August 30, 2024 at 6:42 AM
Moderately optimistic take on matters EU-UK: it’s actually not such a bad thing that there are asks on both sides where the opposite numbers are less keen, because it means both sides have things they could get out of a negotiation, and fretting on this point is overblown. 1/
August 29, 2024 at 12:31 PM
My partner and I have just crossed the border from Estonia into Latvia by coach. One bit of ex-border infrastructure still seems to have a café; another is gently mouldering. I know most Britons won’t agree, but I will never quite get over the idea that crossing a border freely is a wonderful thing.
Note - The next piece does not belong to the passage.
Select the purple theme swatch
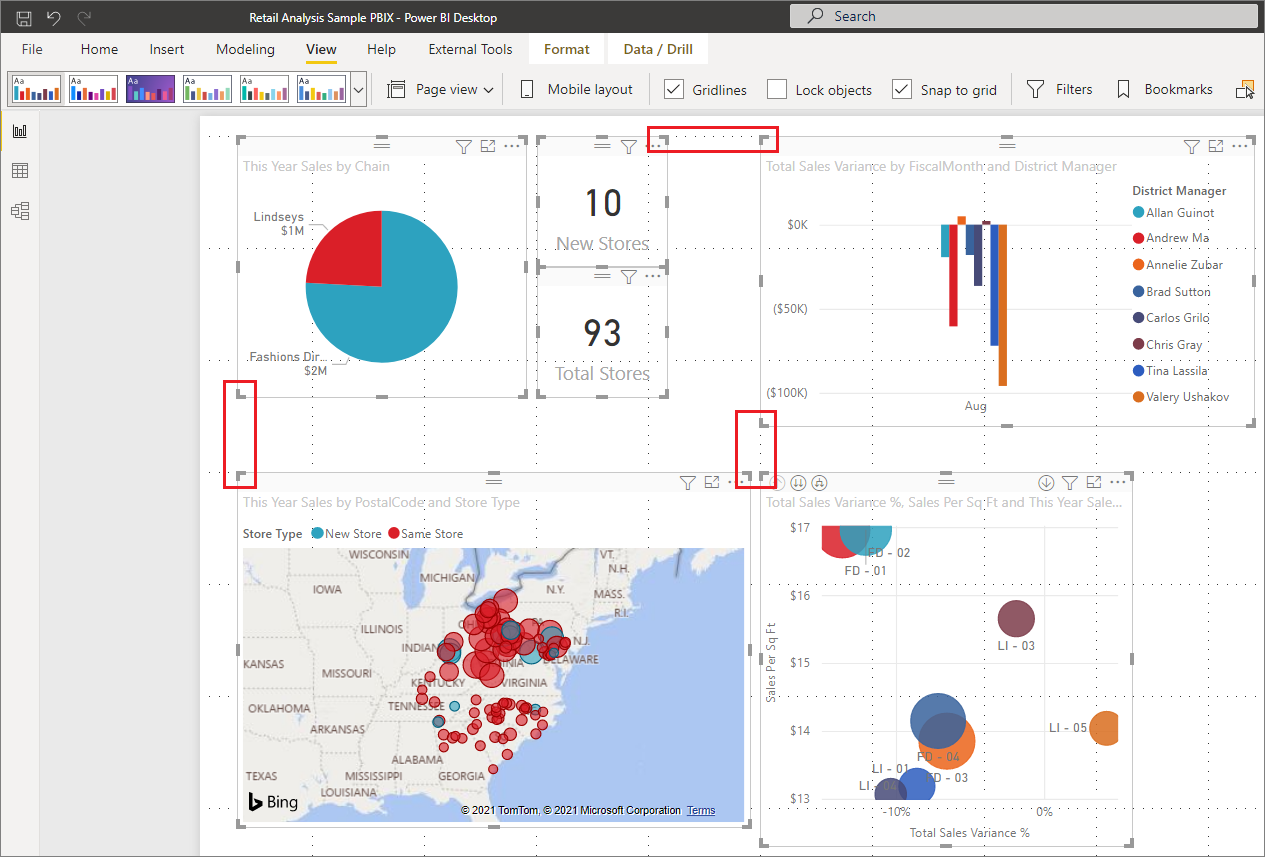 [x=151, y=89]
August 28, 2024 at 7:46 AM
Hello from Tallinn! Including beautiful buildings, modernist stained glass and a superb danse macabre.
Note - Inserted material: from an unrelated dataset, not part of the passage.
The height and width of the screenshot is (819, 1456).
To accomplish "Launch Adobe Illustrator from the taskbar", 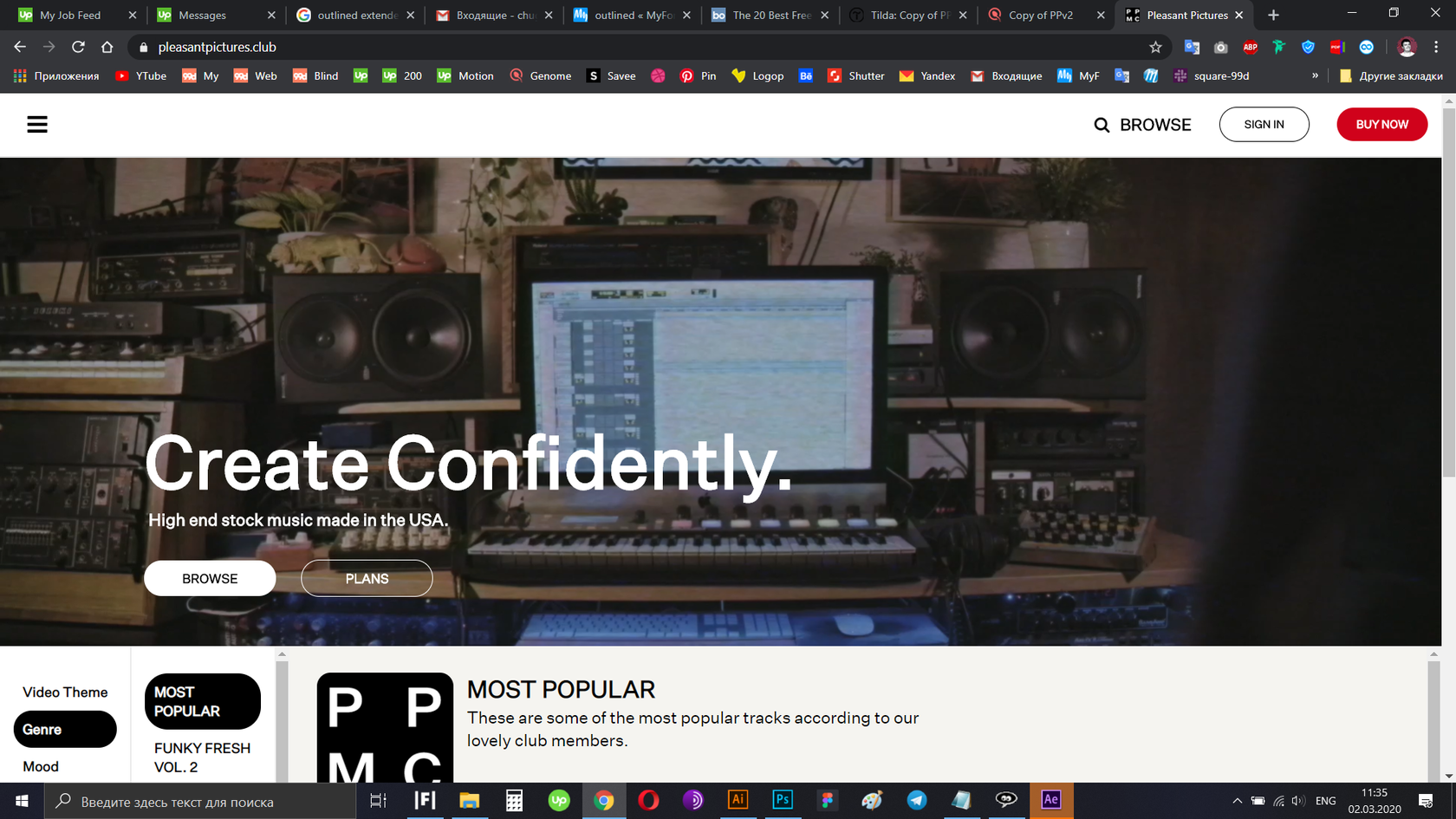I will 738,800.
August 25, 2024 at 9:33 AM
As a general observation: today is the new government’s 50th day in office. That’s not very long, in stark contrast with their in-tray, and I do think they deserve more time and patience than a lot of social media is affording them.
August 23, 2024 at 9:43 AM
This is one of those things which sounds bad, but really isn't. Because of the way Housing Benefit (uncapped, unlike for private rent) and councils' Housing Revenue Accounts interact, this mainly channels money from the Treasury to social landlords, which you need if you want more social housing.
UK chancellor plans to raise social rents to boost affordable housebuilding
Move aims to give councils and housing associations more certainty over cash flows
www.ft.com
August 21, 2024 at 12:25 PM
I have never forgot the time, several years and several jobs ago, when a manager emailed me with the immortal ‘Don’t be such a pendant.’ (Of course I replied to correct said manager. You can’t reasonably be expected to neglect every inadvertent bait which comes your way.)
I’m not saying that I am taking on board the “let’s not screw up bluesky like we did Twitter” pieties but I saw two excuses for pedantry already this morning and ignored both 😇
August 21, 2024 at 7:42 AM
I think it’s a pity that quite a few people on the left have dunked on this. As a lifelong electoral reformer, I’m very well aware that a wider support base on the right would help the cause considerably in the long run. www.telegraph.co.uk/news/2024/07...
Time to admit our electoral system is finished
First past the post is now a threat to our political stability
www.telegraph.co.uk
August 19, 2024 at 8:09 PM
It was never my view anyway, but this is a good example of why arguments about the ideological merits of a smaller state are essentially pointless. Demographic, geopolitical and electoral reality mean the state is likely to grow under governments of all types, and the question is what we prioritise.
August 19, 2024 at 8:38 AM
Hello, all! I am giving this a try as a new platform. As on, erm, other platforms: I’m a liberal-minded social democrat with interests in UK and wider politics/policy, (reformist) constitutional geekery and history, among other things. That’ll do for a start.